Tasks>
1. List every country the editorial on the Caribbean Court of Justice referendum names by its full name, leaving out adjectives such as "Grenadian."
2. Carry on the editorial on the Caribbean Court of Justice referendum, starting after its last sentence.

Page>
It will be interesting to see how that vote turns out as, in November 2016, a total of 12,434 Grenadians voted against joining the court, while 9,492 said “yes”.

Prime Minister Mitchell, we are told, believes that the Grenadian people were confused by the number of Bills brought to them in that referendum. He is also reported as saying that the populace did not fully understand the CCJ. As such, he has promised that this time he will be personally engaged in the campaign to secure a “yes” vote for the court to replace the United Kingdom Privy Council.

Putting the matter to a plebiscite is, we believe, the correct way to go, as opposed to politicians taking the decision, which was what the previous Administration in Jamaica wanted to do.

We reiterate our position that the time to replace the UK Privy Council is not yet come, not because the idea of the CCJ is intrinsically wrong, but due to the fact that politicians have shown a propensity for control of the justice system.

The memory of a court battle in St Kitts and Nevis, two years ago, is still fresh in our minds as it gives us reason to be concerned about what will entail if we dispense with the Privy Council at this point in time.

Readers will recall that the then Government of St Kitts and Nevis had wanted to change electoral boundaries a month before the general election. The then Opposition took the matter to court, only for their appeal to be dismissed. Thankfully, the Opposition went to the Privy Council, which ruled that the election must be conducted using the existing boundaries.

Supplied records>
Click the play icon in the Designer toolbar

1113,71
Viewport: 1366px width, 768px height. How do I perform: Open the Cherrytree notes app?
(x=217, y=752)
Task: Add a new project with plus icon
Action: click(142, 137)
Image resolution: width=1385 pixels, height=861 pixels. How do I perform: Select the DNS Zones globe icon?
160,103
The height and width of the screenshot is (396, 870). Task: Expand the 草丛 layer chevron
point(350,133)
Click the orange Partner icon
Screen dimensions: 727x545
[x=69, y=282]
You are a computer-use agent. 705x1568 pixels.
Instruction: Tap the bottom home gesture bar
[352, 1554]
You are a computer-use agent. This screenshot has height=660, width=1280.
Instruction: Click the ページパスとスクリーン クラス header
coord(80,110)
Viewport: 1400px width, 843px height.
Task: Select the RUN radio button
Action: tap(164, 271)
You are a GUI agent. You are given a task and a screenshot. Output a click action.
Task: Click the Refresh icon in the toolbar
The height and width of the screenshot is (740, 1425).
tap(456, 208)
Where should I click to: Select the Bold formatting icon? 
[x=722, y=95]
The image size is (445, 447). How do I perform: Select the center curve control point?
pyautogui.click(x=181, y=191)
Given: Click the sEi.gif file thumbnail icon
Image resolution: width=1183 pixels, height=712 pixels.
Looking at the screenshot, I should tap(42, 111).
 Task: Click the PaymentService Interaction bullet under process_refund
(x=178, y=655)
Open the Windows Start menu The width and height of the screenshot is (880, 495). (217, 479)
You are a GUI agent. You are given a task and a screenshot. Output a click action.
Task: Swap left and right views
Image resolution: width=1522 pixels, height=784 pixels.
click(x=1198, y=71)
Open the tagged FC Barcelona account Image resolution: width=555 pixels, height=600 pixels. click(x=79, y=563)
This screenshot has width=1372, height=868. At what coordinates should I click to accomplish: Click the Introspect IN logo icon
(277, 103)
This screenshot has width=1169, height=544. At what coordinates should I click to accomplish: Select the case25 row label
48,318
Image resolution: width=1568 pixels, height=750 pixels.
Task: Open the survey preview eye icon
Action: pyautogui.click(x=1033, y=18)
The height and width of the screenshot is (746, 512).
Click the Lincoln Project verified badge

Results in order>
1. United Kingdom, Jamaica, St Kitts and Nevis

2.
The Government at the time argued that the Privy Council decision was at variance with the mood of the ordinary man and woman on the streets of St Kitts and Nevis.

However, as we pointed out in this space before, we doubt that the mood of which the Administration spoke was as widespread as it wanted us to believe because we are not aware of any outpouring of dissent among the general populace to the Privy Council ruling.

Further, the result of the election, in which the then ruling party was crushed, winning only four of the 11 seats contested, suggested that there was general agreement among the people of St Kitts and Nevis with the Privy Council ruling.

The proponents of the CCJ, we hold, have yet to convince the region's peoples that the decision of the court in St Kitts to support the electoral boundaries change was not influenced by political considerations.

Even as we embrace the notion of regionalism, as well as the thought that the CCJ might enrich regional jurisprudence and conceivably be less expensive to access than the Privy Council, we hold firm to the position that the court system in Jamaica needs to be properly repaired and improved before we entertain any thought of the CCJ.

Noble ideals, we reiterate, are good, but they must be timely and practical. The backlog of untried and uncompleted cases here is impossible to obliterate. If there is danger in delay, there is no more danger than in the courts.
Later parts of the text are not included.